しかし、この年になると思うが、「偉い先生」というものに散々ついてきたが、偉いの実態ってなんだろうと思うがさ。
で、じゃ「下」ってどの辺?横隔膜へん?もっと下?繋げるってどこと?頭?口?
すごく抽象的で申し訳ないが、答えを言えば丹田から頭(鼻腔)というような答えになるかな。大体丹田なんかどこにもないのは「心」と一緒だが。
でも繋がってないこえと繋がっている声はすぐにわかる。私の言葉で言えば嘘な声か本当な声か、ということになるが、イタリアのルチア先生は一声出して繋がってないと、いきなり「NO」と言ってその先うたわせてくれなかった。
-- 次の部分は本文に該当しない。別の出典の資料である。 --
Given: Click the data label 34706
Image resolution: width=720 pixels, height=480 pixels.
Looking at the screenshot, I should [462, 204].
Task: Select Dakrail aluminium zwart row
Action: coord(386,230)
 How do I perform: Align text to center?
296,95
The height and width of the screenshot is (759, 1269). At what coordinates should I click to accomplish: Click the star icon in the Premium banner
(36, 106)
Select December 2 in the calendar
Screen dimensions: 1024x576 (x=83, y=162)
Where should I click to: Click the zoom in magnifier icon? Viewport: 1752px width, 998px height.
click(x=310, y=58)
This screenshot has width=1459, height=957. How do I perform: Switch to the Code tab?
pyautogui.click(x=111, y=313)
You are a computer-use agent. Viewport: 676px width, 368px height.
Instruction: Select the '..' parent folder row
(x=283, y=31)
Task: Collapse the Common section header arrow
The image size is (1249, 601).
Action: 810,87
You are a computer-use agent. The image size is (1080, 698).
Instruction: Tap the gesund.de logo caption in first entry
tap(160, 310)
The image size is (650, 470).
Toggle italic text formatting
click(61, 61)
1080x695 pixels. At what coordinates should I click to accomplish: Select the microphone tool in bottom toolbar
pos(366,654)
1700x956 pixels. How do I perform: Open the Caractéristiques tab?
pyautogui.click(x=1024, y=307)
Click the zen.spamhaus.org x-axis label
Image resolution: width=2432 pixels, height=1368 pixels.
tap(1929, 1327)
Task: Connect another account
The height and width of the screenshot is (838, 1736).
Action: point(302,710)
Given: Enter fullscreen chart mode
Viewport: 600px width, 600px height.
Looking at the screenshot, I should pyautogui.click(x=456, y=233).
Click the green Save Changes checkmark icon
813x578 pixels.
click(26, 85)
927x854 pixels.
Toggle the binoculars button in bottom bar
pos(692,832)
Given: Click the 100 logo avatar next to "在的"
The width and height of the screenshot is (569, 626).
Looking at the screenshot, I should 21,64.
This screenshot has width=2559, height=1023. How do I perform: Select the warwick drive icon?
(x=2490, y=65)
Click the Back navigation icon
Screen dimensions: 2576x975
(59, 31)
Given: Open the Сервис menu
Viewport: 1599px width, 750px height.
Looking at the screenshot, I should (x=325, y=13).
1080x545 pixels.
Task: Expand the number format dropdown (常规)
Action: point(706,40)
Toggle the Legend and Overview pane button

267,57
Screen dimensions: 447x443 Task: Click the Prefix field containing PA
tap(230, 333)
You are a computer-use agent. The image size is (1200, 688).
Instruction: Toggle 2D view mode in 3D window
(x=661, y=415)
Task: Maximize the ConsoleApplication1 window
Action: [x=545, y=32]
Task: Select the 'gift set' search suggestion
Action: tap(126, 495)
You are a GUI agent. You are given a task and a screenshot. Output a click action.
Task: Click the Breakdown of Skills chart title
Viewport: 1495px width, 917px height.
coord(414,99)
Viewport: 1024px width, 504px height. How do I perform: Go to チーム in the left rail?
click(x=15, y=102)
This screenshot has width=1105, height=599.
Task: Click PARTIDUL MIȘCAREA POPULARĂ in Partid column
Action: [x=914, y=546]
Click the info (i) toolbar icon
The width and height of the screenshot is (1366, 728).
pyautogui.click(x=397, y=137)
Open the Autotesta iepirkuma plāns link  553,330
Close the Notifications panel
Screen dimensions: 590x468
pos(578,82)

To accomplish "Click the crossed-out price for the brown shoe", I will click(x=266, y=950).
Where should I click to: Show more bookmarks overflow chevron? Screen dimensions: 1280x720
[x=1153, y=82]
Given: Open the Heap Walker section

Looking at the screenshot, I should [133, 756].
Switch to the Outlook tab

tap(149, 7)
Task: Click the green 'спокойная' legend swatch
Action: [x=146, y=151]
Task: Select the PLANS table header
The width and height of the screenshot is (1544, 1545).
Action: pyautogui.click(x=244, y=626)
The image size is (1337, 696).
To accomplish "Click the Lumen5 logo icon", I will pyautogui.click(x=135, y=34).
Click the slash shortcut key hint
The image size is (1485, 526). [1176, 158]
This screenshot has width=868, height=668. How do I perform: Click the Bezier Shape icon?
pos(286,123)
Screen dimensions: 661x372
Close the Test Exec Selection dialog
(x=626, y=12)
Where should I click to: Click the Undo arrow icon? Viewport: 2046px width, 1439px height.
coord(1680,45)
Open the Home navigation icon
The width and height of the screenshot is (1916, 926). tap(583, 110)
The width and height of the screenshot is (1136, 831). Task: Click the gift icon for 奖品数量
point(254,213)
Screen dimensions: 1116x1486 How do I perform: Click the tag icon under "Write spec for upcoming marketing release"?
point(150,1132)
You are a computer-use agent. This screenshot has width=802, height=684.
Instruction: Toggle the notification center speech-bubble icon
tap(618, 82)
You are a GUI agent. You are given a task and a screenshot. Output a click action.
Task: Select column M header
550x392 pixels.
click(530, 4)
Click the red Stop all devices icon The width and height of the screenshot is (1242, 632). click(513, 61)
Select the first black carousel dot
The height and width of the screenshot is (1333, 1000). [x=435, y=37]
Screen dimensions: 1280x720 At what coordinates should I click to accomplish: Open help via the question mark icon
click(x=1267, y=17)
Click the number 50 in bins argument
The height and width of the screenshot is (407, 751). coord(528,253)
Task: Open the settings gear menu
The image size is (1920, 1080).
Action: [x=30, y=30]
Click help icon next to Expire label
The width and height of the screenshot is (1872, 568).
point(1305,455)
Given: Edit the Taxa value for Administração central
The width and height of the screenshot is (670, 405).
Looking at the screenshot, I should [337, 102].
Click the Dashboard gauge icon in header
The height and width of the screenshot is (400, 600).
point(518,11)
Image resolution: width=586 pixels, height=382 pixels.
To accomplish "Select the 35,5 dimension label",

でもまだいい方で、二期会の友達のイタリア人の先生は息吸ってうたおうとすると、「だめだ、あなたはうたおうとしてる」と言ったというが、そういうことも最近よくわかるようになった。
声楽って極めて内的行動なのよ。ピャアピャア明るく声出しましょう、ということとは遠い。でも「本質的な声」はサントリーの後ろまで届く、いや、スカラ座の末席の人をも震わせることができるのだ。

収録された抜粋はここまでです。